▶ [PAGE TEXT]
* * *

Human Rights & Public Liberties

Human Rights & Public Liberties

Newsletter
Published on: 13 Jan, 2021

Sami Alhaj Guantánamo Memoir/2/

Published on: 13 January, 2021

I decided to begin a hunger strike at roughly the same time as the opening of Guantánamo’s Camp 6.

It was extremely important for me to remember those days and dates inside the blocks and cells.

For this reason, I made an effort, to the extent that I could, to follow what was going on and commit it to memory. It was extremely difficult, though not impossible at times, especially during the days when I was locked up in a solitary confinement cell, almost continuously in the dark.

My hunger strike coincided with the first week of January 2007.

I began by decreasing the amount of food, and then by reducing the number of daily meals, refusing some and eating others. After my refusal to eat meals had expanded to encompass breakfast, lunch and dinner, they cleared the cells to my right and left to make sure that nobody was passing me food in secret. When my refusal extended to the other meals, an officer and a doctor came to see me. They told me that they would be testing my blood pressure every day. When they found that the blood pressure had dropped, they forced me to drink two bottles of water.

* * *

▶ [DATA UNDER STUDY]
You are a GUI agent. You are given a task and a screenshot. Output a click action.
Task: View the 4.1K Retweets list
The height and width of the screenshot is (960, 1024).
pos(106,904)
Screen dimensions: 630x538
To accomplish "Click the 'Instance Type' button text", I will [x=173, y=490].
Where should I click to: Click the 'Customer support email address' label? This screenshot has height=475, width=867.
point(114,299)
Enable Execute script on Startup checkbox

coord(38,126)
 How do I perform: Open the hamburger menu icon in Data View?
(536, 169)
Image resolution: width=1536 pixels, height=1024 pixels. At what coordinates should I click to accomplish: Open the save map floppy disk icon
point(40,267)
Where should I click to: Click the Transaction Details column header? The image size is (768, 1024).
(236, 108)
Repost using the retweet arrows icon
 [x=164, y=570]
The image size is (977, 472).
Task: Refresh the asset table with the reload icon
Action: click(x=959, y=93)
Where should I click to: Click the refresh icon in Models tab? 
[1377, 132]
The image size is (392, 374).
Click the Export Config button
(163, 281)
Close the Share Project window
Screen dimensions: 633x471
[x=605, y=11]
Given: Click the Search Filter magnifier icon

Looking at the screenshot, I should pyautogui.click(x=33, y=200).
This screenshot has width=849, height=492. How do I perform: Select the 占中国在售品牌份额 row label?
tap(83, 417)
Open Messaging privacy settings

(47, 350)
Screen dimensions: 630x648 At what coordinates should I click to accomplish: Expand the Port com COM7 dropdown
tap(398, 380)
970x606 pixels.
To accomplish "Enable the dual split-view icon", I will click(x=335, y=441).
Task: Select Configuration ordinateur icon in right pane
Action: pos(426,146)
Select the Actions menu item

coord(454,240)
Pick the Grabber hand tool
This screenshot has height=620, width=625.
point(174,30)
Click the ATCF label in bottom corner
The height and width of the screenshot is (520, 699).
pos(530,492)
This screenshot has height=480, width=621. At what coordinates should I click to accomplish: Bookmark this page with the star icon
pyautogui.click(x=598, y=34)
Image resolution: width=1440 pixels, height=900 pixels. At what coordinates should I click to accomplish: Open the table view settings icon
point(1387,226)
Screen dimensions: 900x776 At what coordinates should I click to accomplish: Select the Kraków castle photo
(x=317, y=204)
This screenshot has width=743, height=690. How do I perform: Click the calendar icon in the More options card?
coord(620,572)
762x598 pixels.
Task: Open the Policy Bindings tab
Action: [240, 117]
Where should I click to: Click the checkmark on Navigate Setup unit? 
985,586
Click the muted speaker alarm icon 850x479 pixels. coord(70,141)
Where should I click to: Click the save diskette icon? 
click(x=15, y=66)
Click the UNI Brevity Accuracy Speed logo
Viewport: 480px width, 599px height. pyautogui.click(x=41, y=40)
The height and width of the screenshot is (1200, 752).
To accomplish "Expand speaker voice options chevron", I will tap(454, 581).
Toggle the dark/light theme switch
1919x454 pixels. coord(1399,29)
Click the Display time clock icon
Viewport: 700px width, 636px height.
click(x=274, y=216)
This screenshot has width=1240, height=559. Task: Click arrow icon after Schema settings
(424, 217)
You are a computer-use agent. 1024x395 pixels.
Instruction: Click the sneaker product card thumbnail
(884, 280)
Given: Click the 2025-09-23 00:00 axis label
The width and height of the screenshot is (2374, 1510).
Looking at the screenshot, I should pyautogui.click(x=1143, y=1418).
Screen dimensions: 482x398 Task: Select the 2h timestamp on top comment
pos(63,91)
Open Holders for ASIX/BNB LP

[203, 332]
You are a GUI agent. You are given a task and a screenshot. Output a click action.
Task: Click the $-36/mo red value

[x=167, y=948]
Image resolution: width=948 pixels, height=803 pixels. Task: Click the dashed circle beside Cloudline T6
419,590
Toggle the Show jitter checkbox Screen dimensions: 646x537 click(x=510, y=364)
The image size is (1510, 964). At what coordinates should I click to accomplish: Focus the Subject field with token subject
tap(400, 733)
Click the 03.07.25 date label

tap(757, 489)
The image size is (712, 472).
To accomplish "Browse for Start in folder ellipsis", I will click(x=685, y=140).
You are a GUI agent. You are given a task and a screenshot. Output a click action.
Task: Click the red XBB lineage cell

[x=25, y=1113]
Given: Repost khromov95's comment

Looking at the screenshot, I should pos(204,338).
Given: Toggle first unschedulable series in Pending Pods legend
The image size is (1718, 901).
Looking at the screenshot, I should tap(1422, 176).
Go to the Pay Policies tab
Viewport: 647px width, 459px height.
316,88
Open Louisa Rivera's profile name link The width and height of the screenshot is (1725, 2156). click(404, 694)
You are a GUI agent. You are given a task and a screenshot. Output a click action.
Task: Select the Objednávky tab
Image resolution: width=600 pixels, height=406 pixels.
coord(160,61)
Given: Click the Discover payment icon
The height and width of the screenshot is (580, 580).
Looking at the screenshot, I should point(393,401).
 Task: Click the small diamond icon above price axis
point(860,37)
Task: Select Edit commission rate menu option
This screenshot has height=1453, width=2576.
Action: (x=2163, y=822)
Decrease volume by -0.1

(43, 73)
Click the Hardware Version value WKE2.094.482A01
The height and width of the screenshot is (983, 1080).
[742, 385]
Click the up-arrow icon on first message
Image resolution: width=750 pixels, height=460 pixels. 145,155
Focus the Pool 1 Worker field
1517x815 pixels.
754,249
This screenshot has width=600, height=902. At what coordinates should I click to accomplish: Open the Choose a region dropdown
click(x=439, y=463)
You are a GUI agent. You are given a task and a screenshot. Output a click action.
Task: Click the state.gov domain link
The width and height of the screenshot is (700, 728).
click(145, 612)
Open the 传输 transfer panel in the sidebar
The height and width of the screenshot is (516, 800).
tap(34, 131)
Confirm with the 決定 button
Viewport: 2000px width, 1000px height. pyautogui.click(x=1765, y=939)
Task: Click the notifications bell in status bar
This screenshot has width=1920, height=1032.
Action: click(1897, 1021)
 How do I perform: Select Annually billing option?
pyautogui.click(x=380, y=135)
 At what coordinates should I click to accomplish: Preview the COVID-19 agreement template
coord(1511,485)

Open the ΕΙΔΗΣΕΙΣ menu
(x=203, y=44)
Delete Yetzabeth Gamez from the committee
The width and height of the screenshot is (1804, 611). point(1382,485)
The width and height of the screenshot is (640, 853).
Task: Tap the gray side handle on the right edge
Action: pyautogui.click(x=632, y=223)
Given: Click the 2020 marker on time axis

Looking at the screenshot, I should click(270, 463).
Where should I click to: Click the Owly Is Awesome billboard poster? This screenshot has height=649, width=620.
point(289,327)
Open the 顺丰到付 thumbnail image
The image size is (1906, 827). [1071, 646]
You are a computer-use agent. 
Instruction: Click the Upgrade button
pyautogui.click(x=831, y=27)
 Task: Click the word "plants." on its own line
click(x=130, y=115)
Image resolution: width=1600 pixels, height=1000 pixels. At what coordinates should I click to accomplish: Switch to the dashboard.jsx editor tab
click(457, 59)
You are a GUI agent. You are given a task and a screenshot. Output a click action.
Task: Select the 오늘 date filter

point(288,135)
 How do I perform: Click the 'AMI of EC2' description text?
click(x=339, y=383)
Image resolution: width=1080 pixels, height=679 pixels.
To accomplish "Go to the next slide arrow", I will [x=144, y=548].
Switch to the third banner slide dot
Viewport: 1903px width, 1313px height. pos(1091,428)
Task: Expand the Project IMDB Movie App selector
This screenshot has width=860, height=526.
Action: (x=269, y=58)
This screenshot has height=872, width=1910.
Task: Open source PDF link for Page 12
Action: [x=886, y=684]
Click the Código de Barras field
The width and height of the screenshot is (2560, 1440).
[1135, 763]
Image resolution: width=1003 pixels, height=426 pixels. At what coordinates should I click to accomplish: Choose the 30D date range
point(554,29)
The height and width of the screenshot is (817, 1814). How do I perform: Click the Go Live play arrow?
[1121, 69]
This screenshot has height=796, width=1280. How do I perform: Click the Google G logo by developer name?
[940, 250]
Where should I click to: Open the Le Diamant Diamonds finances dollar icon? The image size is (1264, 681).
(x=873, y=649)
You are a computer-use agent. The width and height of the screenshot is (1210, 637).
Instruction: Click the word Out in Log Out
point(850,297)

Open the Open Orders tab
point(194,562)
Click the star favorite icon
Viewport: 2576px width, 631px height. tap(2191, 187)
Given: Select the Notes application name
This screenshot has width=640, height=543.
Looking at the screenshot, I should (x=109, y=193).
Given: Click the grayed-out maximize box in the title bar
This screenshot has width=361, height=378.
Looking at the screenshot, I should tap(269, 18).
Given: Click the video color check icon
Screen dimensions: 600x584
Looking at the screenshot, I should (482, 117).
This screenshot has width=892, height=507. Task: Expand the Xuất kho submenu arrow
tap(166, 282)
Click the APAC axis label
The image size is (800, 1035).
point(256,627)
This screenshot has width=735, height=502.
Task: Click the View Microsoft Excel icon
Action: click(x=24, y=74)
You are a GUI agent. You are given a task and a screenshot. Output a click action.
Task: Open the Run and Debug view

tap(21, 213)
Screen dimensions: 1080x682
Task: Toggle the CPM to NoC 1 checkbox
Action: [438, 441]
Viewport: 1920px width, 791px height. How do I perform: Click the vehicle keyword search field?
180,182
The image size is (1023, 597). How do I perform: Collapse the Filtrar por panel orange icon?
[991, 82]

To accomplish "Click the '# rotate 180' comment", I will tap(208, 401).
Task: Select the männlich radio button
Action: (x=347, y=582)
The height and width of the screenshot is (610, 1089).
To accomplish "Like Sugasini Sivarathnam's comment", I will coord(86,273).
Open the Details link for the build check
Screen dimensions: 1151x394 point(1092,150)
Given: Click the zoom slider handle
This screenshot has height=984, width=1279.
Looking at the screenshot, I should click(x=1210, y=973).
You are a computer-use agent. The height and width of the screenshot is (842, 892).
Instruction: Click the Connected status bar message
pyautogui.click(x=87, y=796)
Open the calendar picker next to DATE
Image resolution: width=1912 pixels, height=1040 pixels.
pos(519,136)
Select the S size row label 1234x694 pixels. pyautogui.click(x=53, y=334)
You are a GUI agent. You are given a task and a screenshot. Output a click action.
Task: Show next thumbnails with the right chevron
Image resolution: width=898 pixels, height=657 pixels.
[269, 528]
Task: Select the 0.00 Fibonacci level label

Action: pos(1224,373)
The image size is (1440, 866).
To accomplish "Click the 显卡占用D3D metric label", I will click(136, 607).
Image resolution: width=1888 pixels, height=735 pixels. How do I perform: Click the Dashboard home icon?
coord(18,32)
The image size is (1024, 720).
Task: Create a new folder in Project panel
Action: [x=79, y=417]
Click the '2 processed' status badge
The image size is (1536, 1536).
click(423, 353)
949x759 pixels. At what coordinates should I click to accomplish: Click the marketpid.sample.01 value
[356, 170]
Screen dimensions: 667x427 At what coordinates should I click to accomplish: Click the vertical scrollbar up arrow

* * *

▶ [WHAT TO WORK ON]
1. Repeat the memoir excerpt word for word, starting with "It was extremely important" and going on through "of January 2007.".
2. According to the memoir excerpt, when did the hunger strike take place?
3. Summarize the memoir excerpt in two sentences.
The lines come from a separate source and have nothing to do with the memoir excerpt.

▶ [ANSWERS TO THE EXERCISE]
1.
It was extremely important for me to remember those days and dates inside the blocks and cells.

For this reason, I made an effort, to the extent that I could, to follow what was going on and commit it to memory. It was extremely difficult, though not impossible at times, especially during the days when I was locked up in a solitary confinement cell, almost continuously in the dark.

My hunger strike coincided with the first week of January 2007.

2. It coincided with the first week of January 2007.

3. The writer began a hunger strike at about the time Guantánamo's Camp 6 opened, in the first week of January 2007, and tried to keep track of the days and dates despite long stretches in a solitary confinement cell that was almost continuously dark. The writer ate less and less until refusing every meal, after which the cells on either side were cleared, an officer and a doctor ordered daily blood pressure tests, and the writer was forced to drink two bottles of water when the pressure dropped.